Intorno agli anni Settanta, cinque compagni di classe in quel di Phoenix, Arizona, decidono di creare una band, per ovvie ragioni chiamata Schoolboys. La firma con la casa discografica Capitol Records arriva ben presto – dopotutto il potenziale del quintetto è fin troppo evidente – e con essa anche il cambio di nome in Icon. Il disco d’esordio (“Icon”, 1984), pur carico di energia, risulta però ancora acerbo e non riesce ad ottenere i risultati commerciali sperati. Il gruppo decide di rimboccarsi le maniche e di rimettersi subito al lavoro, ma il suo secondo disco, quello che vi andiamo a raccontare, non nasce con i migliori presupposti. Non tanto per la scelta della Capitol di coinvolgere un songwriter esterno come Bob Halligan (che aveva già collaborato con Michael Bolton, Kix ed Helix) per aiutare la band nella stesura dei nuovi brani, cercando così un tocco più radiofonico, e neppure, almeno sulla carta, per la decisiane che cade nei rinomati Bearsville Studio di New York (Jimi Hendrix, Kiss, Led Zeppelin) per la registrazione del disco. La pazienza della major americana comincia a scricchiolare quando si accorge che il lavoro svolto in fase di mixaggio dal noto produttore Eddie Kramer è molto lontano da ciò che si sarebbero attesi loro e la band. Il disco non può essere pubblicato in queste condizioni e si dovranno sborsare altri fondi per metter mano alle canzoni ed ottenere quel sound tanto cercato. Ci penserà alla fine Ron Nevison, produttore che ha visto passare sotto le sue mani Bad Company ed UFO, nei suoi studio di Los Angeles a sistemare le cose. Il colpo finale arriva però poco dopo, quando il cantante Stephen Clifford comunica agli Icon di voler abbandonare il progetto a causa di un improvviso richiamo alla fede cristiana che, secondo lui, non poteva coesistere con il music business e la scena rock in generale. I dirigenti della major vanno su tutte le furie, tramite i loro legali strappano il contratto con la band e tengono in standby il disco, che verrà pubblicato solamente qualche settimana più tardi ma senza alcun tipo di supporto e di promozione.

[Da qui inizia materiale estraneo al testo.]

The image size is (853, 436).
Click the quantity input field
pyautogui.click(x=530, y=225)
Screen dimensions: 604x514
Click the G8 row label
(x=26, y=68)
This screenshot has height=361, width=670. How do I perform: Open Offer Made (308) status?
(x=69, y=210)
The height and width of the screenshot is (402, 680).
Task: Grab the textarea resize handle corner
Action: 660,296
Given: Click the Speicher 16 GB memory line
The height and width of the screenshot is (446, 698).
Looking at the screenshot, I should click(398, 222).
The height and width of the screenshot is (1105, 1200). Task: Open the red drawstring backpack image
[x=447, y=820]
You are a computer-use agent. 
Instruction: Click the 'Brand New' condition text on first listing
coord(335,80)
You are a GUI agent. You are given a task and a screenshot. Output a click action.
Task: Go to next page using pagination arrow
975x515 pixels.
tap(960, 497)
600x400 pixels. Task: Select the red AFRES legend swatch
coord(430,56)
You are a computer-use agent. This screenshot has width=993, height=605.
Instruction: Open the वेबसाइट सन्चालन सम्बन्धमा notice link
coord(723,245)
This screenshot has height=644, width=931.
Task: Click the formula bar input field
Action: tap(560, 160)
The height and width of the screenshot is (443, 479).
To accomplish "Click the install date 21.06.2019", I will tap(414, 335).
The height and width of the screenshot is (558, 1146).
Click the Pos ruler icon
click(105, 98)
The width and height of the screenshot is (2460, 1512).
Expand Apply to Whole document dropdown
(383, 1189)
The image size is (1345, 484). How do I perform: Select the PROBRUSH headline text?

Un vero crimine musicale, che spegne subito in partenza i sogni degli Icon, i quali, con il giusto sostegno, avrebbero potuto ottenere risultati molto positivi. Ancor oggi si può riconoscere a “Night Of The Crime” la capacità di unire con un’eleganza distinta ed indiscutibile le sonorità più classiche della scena AOR e melodic rock con passaggi più robusti di stampo classic metal. Un sound raffinato che si accende fin da subito sulle note di “Naked Eyes” e si esalta con l’incedere epico dell’indimenticabile “Missing”. La radiofonica “Shot At My Heart” avrebbe potuto regalare soddisfazioni commerciali non indifferenti se solo ne avesse avuto la possibilità. Le vibranti “Out For Blood” e “The Whites Of Their Eyes” – che strizzano l’occhio a Ratt e Quiet Riot – trasmettono la grinta necessaria e ci accompagnano fino ad un anthem di indiscusso valore quale “Raise The Hammer”. Le chitarre di Dan Wexler disegnano assoli di gran gusto, mentre l’ugola di Clifford è un punto forte dell’intero lavoro; che peccato averlo perso per strada! La sublime ballata “Frozen Tears” cattura con melodie catchy e arrangiamenti raffinati, mentre in chiusura viene posto l’irresistibile inno “Rock My Radio”, classico brano che potrebbe far cantare l’audience per ore ed ore durante uno show.
“Night Of The Crime” è una gemma di melodic hard rock e classic metal che non ha mai ricevuto le attenzioni che avrebbe meritato. Ma il bello della musica è che non scompare mai, è sempre lì da qualche parte, pronta per essere scoperta ed apprezzata, perchè per farlo non è mai troppo tardi!